#### What the task requires
Nothing outside the range is to be copied. From the entries below, reproduce exactly the lines starting at the one with "The image size is (1568, 783)." and ending at the one with "the 数据字典 sidebar", without pictures.

#### Data provided
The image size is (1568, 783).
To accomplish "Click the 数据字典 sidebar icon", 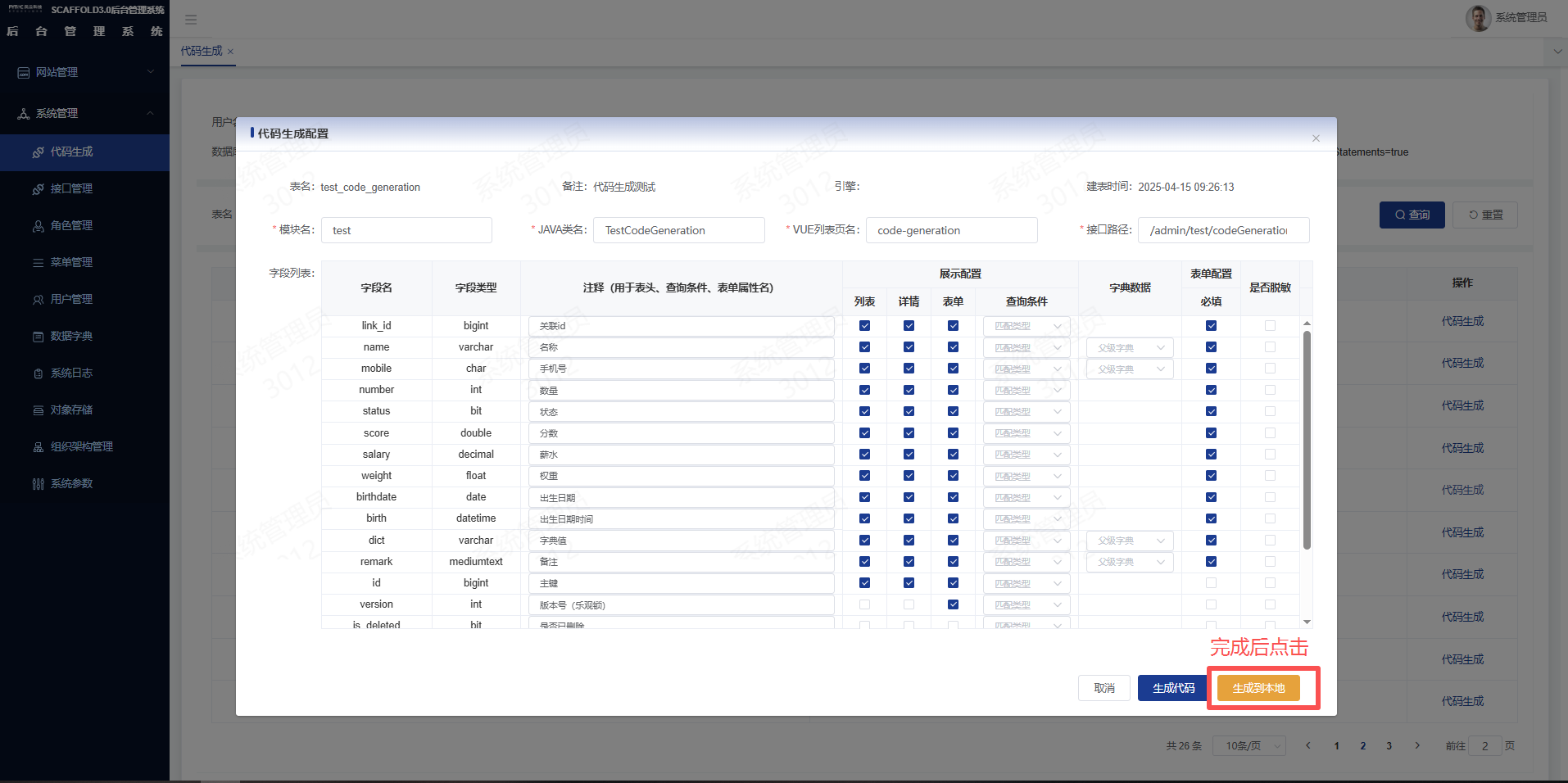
* * *
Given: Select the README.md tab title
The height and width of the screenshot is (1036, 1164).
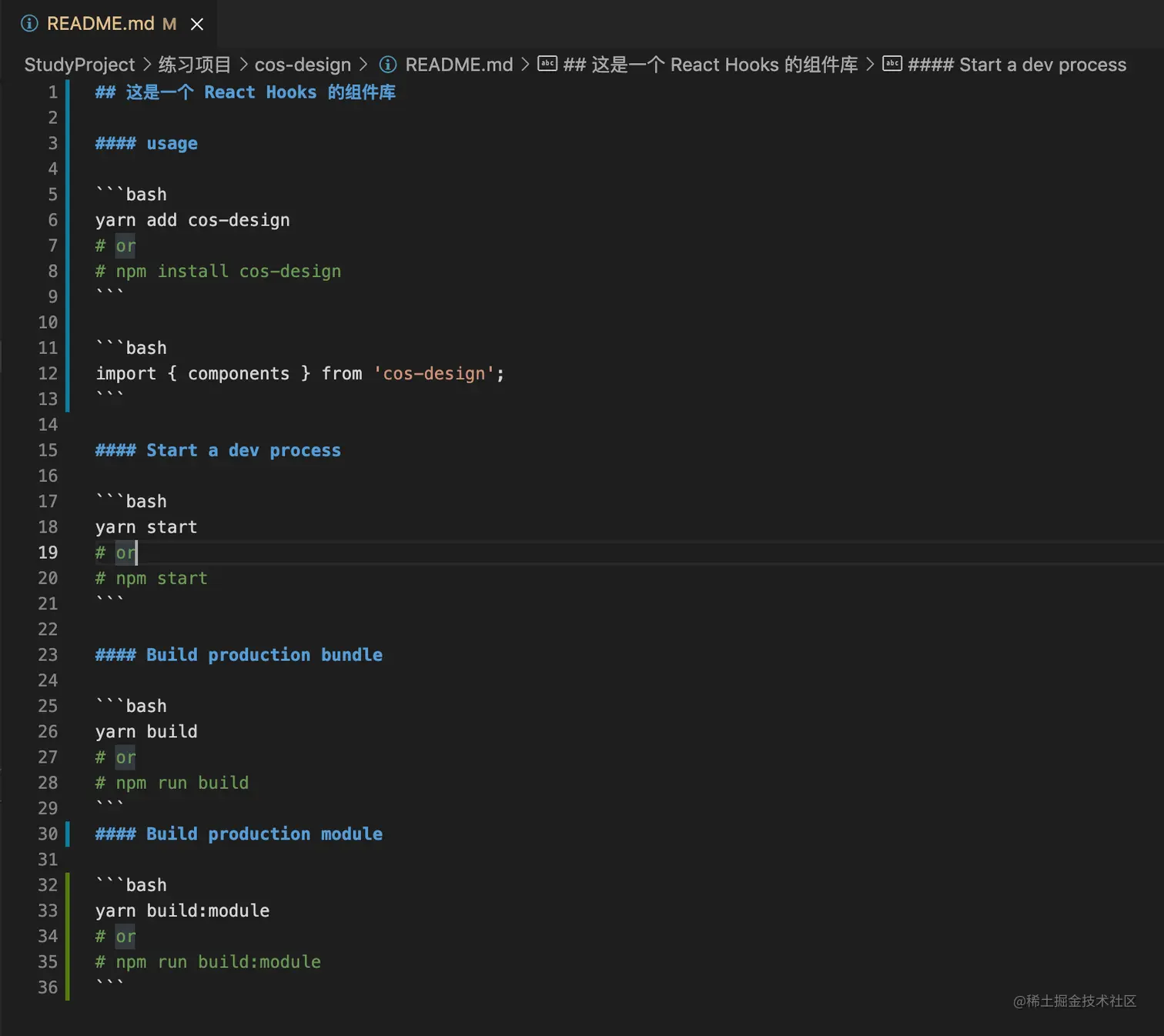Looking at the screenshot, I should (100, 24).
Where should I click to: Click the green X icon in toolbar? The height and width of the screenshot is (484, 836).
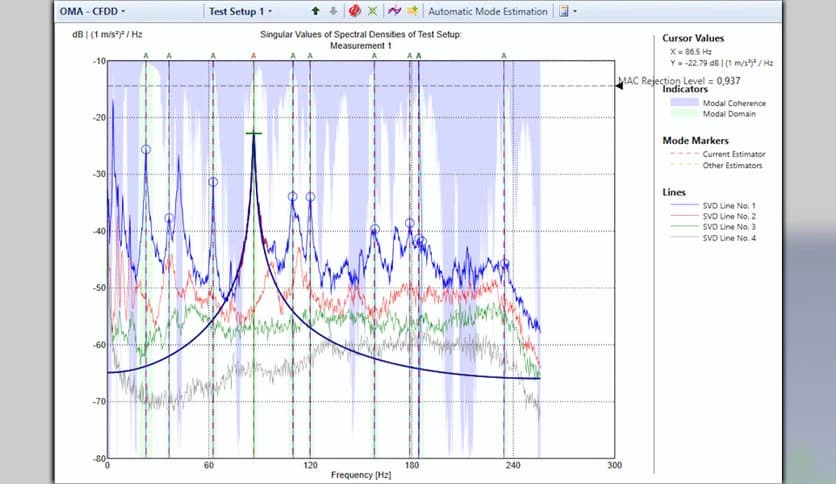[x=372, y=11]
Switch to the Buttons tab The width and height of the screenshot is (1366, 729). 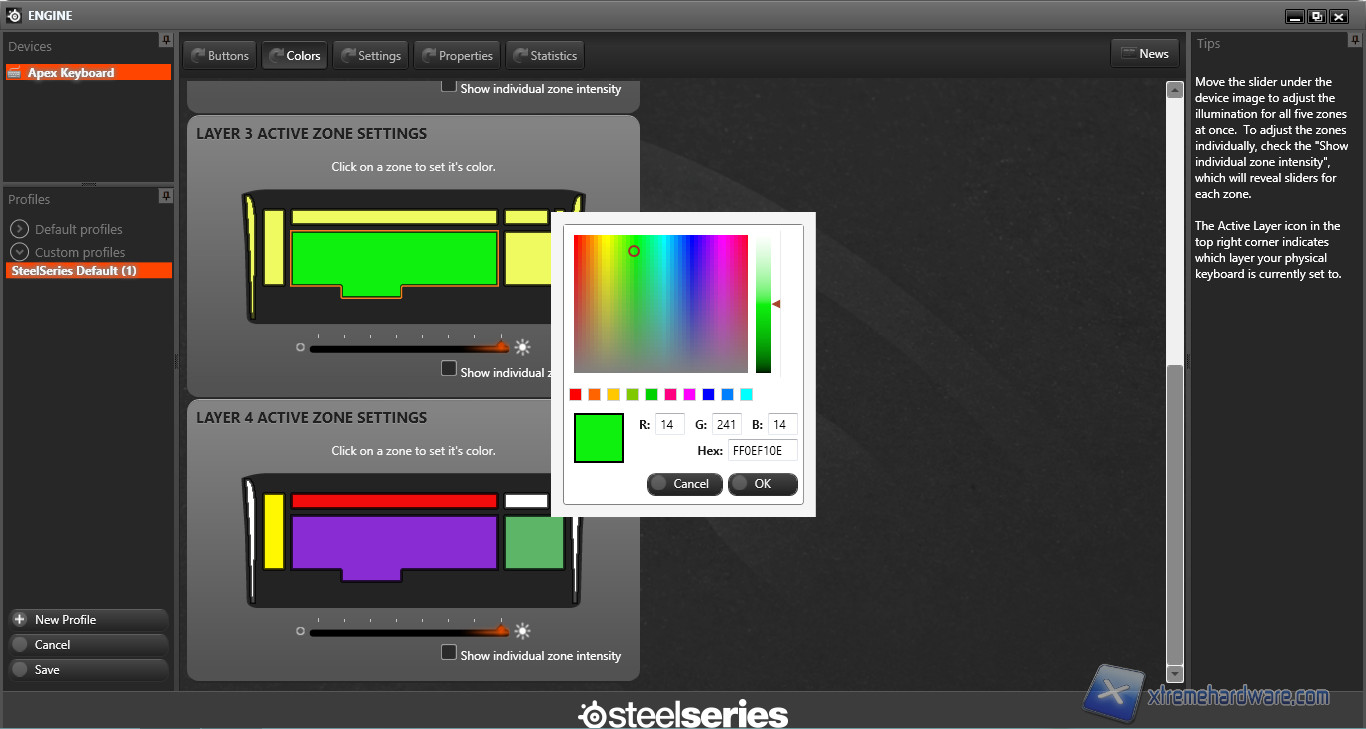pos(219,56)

#### Answer
The image size is (1568, 783).
To accomplish "Click the 数据字典 sidebar icon", 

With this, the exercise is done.